— EXERCISE DESCRIPTION —
If a line appears in the data below, it must appear in your answer exactly as given.

─── PROVIDED MATERIAL

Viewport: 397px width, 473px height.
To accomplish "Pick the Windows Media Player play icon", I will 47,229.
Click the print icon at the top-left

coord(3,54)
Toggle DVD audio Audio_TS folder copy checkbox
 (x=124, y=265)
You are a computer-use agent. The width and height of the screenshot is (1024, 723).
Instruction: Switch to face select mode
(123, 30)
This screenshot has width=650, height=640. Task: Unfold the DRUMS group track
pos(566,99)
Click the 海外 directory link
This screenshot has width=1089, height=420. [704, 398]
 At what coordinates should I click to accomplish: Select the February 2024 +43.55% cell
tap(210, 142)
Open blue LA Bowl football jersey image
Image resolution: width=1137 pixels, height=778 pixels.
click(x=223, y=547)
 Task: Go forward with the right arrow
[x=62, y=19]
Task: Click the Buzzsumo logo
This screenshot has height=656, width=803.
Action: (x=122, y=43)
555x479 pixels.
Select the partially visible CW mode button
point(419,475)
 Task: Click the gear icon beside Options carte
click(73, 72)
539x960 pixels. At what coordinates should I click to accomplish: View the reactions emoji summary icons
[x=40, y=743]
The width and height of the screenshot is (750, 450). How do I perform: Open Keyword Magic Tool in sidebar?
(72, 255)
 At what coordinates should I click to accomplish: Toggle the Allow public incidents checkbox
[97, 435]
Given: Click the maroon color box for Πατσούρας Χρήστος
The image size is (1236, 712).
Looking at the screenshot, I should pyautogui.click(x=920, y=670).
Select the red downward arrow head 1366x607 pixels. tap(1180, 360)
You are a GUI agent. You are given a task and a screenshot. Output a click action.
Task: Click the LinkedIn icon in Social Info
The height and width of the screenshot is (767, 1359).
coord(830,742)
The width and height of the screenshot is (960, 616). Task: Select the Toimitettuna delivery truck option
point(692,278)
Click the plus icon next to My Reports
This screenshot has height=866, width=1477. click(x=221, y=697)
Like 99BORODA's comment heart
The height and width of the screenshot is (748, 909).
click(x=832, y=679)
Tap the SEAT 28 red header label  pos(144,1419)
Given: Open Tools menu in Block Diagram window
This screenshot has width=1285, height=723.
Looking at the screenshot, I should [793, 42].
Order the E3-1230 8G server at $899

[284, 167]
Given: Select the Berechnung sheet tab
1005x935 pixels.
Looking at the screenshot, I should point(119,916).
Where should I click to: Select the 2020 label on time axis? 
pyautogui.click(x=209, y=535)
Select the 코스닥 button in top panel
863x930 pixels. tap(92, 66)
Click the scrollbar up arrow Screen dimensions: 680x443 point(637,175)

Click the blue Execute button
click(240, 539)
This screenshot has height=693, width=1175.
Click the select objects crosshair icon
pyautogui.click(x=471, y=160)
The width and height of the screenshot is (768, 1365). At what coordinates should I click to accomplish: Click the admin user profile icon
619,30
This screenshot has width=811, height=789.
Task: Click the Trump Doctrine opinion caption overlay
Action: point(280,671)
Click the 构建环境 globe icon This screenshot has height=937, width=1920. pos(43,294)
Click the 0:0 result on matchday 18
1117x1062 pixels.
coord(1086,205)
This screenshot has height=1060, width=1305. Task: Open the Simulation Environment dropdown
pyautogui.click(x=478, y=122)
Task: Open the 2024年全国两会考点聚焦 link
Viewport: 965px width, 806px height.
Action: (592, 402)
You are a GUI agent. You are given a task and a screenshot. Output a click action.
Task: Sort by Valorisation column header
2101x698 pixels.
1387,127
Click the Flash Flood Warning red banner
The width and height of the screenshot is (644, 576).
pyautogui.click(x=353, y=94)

──────

— TASK ANSWER —
Viewport: 397px width, 473px height.
To accomplish "Pick the Windows Media Player play icon", I will 47,229.
Click the print icon at the top-left

coord(3,54)
Toggle DVD audio Audio_TS folder copy checkbox
 (x=124, y=265)
You are a computer-use agent. The width and height of the screenshot is (1024, 723).
Instruction: Switch to face select mode
(123, 30)
This screenshot has width=650, height=640. Task: Unfold the DRUMS group track
pos(566,99)
Click the 海外 directory link
This screenshot has width=1089, height=420. [704, 398]
 At what coordinates should I click to accomplish: Select the February 2024 +43.55% cell
tap(210, 142)
Open blue LA Bowl football jersey image
Image resolution: width=1137 pixels, height=778 pixels.
click(x=223, y=547)
 Task: Go forward with the right arrow
[x=62, y=19]
Task: Click the Buzzsumo logo
This screenshot has height=656, width=803.
Action: (x=122, y=43)
555x479 pixels.
Select the partially visible CW mode button
point(419,475)
 Task: Click the gear icon beside Options carte
click(73, 72)
539x960 pixels. At what coordinates should I click to accomplish: View the reactions emoji summary icons
[x=40, y=743]
The width and height of the screenshot is (750, 450). How do I perform: Open Keyword Magic Tool in sidebar?
(72, 255)
 At what coordinates should I click to accomplish: Toggle the Allow public incidents checkbox
[97, 435]
Given: Click the maroon color box for Πατσούρας Χρήστος
The image size is (1236, 712).
Looking at the screenshot, I should pyautogui.click(x=920, y=670).
Select the red downward arrow head 1366x607 pixels. tap(1180, 360)
You are a GUI agent. You are given a task and a screenshot. Output a click action.
Task: Click the LinkedIn icon in Social Info
The height and width of the screenshot is (767, 1359).
coord(830,742)
The width and height of the screenshot is (960, 616). Task: Select the Toimitettuna delivery truck option
point(692,278)
Click the plus icon next to My Reports
This screenshot has height=866, width=1477. click(x=221, y=697)
Like 99BORODA's comment heart
The height and width of the screenshot is (748, 909).
click(x=832, y=679)
Tap the SEAT 28 red header label  pos(144,1419)
Given: Open Tools menu in Block Diagram window
This screenshot has width=1285, height=723.
Looking at the screenshot, I should [793, 42].
Order the E3-1230 8G server at $899

[284, 167]
Given: Select the Berechnung sheet tab
1005x935 pixels.
Looking at the screenshot, I should point(119,916).
Where should I click to: Select the 2020 label on time axis? 
pyautogui.click(x=209, y=535)
Select the 코스닥 button in top panel
863x930 pixels. tap(92, 66)
Click the scrollbar up arrow Screen dimensions: 680x443 point(637,175)

Click the blue Execute button
click(240, 539)
This screenshot has height=693, width=1175.
Click the select objects crosshair icon
pyautogui.click(x=471, y=160)
The width and height of the screenshot is (768, 1365). At what coordinates should I click to accomplish: Click the admin user profile icon
619,30
This screenshot has width=811, height=789.
Task: Click the Trump Doctrine opinion caption overlay
Action: point(280,671)
Click the 构建环境 globe icon This screenshot has height=937, width=1920. pos(43,294)
Click the 0:0 result on matchday 18
1117x1062 pixels.
coord(1086,205)
This screenshot has height=1060, width=1305. Task: Open the Simulation Environment dropdown
pyautogui.click(x=478, y=122)
Task: Open the 2024年全国两会考点聚焦 link
Viewport: 965px width, 806px height.
Action: (592, 402)
You are a GUI agent. You are given a task and a screenshot. Output a click action.
Task: Sort by Valorisation column header
2101x698 pixels.
1387,127
Click the Flash Flood Warning red banner
The width and height of the screenshot is (644, 576).
pyautogui.click(x=353, y=94)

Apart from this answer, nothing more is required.